A more efficient approach utilizes recursion with memoization. We can observe that the number of nodes in a full binary tree must be odd. The base case is when n = 1, where the tree is simply a single node. For n > 1, we can iterate through all possible sizes of the left subtree, construct the left and right subtrees recursively, and combine them to form the full tree. Memoization helps avoid redundant computations.

Algorithm:

  1. Base Case: If n = 1, return a list containing a single node with value 0.
  2. Invalid Input: If n is even, return an empty list since a full binary tree must have an odd number of nodes.
  3. Memoization: Use a dictionary to store the results of previously computed values of n.
  4. Recursive Step: Iterate through all possible numbers of nodes for the left subtree (from 1 to n - 1, incrementing by 2). Calculate the number of nodes for the right subtree. Recursively generate all possible left and right subtrees. Combine each left and right subtree pair by creating a new root node with value 0 and attaching the subtrees as its children.
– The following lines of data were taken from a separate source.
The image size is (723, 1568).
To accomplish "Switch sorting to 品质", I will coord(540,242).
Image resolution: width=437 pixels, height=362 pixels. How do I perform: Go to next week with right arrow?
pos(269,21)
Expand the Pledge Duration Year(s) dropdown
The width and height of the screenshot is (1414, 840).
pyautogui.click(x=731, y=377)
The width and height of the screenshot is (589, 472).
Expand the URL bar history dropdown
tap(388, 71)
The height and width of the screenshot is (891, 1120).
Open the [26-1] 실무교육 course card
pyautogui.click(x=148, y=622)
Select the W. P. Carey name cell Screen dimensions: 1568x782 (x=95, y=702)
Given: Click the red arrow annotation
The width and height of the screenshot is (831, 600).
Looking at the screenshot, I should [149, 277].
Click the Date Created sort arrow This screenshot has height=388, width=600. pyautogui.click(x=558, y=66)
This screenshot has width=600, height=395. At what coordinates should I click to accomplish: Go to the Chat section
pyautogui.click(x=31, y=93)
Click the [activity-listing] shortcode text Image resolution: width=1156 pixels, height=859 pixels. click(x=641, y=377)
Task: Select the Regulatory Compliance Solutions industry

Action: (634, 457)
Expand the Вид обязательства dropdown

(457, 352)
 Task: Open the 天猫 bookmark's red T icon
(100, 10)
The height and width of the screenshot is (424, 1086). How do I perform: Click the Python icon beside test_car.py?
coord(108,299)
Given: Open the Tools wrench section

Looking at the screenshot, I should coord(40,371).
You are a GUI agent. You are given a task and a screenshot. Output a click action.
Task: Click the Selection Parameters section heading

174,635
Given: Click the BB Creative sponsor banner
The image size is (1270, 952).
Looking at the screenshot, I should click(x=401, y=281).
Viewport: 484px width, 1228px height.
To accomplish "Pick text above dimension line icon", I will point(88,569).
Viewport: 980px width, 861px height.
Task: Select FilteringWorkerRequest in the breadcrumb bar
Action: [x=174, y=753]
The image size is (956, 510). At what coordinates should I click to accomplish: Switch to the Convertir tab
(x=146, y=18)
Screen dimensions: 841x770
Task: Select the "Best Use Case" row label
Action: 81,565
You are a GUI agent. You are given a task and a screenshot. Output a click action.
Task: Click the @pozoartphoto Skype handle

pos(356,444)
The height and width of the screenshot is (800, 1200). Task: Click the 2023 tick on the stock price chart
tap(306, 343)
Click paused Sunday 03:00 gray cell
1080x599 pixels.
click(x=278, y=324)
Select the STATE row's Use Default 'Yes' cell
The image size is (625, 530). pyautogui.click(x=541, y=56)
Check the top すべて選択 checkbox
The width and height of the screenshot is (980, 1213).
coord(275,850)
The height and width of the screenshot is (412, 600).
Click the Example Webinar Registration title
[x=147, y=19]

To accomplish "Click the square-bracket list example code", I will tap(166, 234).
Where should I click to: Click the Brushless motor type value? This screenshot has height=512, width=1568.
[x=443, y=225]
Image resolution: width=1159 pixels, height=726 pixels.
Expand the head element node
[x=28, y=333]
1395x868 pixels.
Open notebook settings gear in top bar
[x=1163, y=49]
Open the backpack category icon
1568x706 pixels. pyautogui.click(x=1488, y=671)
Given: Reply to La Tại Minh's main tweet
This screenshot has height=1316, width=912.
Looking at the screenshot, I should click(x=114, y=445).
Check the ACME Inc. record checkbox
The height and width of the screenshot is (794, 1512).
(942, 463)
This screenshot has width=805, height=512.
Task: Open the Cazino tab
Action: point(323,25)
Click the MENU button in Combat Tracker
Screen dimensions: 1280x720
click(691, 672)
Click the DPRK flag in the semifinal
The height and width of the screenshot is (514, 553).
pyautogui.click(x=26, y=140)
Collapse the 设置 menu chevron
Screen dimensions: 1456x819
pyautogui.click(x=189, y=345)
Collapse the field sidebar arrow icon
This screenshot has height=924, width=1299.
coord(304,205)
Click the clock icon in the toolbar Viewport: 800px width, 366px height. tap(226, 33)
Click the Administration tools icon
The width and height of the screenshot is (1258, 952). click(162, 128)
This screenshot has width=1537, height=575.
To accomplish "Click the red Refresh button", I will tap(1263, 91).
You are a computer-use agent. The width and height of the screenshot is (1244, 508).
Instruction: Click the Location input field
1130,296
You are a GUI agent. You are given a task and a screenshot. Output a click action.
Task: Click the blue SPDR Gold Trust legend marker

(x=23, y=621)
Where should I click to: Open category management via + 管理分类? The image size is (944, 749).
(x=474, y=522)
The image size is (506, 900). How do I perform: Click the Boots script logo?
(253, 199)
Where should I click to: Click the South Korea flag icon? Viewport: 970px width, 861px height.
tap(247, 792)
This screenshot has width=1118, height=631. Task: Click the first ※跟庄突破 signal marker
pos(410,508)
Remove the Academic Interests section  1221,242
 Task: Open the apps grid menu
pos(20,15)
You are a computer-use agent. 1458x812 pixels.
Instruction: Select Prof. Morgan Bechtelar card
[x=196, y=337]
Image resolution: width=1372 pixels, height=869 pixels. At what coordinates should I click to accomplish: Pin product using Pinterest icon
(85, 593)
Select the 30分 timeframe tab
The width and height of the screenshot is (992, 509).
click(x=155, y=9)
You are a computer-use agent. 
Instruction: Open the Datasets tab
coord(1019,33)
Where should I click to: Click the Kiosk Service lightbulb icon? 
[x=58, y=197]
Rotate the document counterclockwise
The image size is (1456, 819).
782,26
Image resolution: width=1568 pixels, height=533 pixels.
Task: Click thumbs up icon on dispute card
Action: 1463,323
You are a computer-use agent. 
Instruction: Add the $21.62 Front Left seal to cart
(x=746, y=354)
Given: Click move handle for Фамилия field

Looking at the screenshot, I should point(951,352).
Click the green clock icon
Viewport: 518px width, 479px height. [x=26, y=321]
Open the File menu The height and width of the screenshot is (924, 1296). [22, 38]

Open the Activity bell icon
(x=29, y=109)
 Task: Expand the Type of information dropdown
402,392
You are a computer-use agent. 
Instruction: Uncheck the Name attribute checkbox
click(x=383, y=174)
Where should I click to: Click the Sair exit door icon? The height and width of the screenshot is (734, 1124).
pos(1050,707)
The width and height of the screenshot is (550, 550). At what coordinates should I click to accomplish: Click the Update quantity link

Add the resulting tree to the list of full binary trees.
  5. Return: Return the list of full binary trees.

Code (Python):

class TreeNode:
    def __init__(self, val=0, left=None, right=None):
        self.val = val
        self.left = left
        self.right = right

def allPossibleFBT(n: int) -> list[TreeNode]:
    memo = {}

    def generate(n):
        if n in memo:
            return memo[n]
        
        if n == 1:
            return [TreeNode(0)]
        
        if n % 2 == 0:
            return []
        
        res = []
        for i in range(1, n, 2):
            left_trees = generate(i)
            right_trees = generate(n - 1 - i)
            
            for left in left_trees:
                for right in right_trees:
                    root = TreeNode(0)
                    root.left = left
                    root.right = right
                    res.append(root)
        
        memo[n] = res
        return res

    return generate(n)

Time and Space Complexity

  • Time Complexity: The time complexity is difficult to express in simple terms due to the recursive nature and overlapping subproblems. However, the memoization significantly reduces the computations. It is approximately O(C(n/2)), where C(n/2) is the (n/2)-th Catalan number. Catalan numbers grow faster than exponentially but slower than factorially.
  • Space Complexity: The space complexity is dominated by the memoization table, which stores the results for different values of n. The space complexity is also approximately O(C(n/2)).

Edge Cases

  • n = 1: Should return a single node with value 0.
  • n is even: Should return an empty list.
  • n <= 0: The problem statement says n >= 1, but we can handle n <= 0 by returning an empty list.

This approach efficiently generates all possible full binary trees by leveraging recursion and memoization to avoid redundant computations.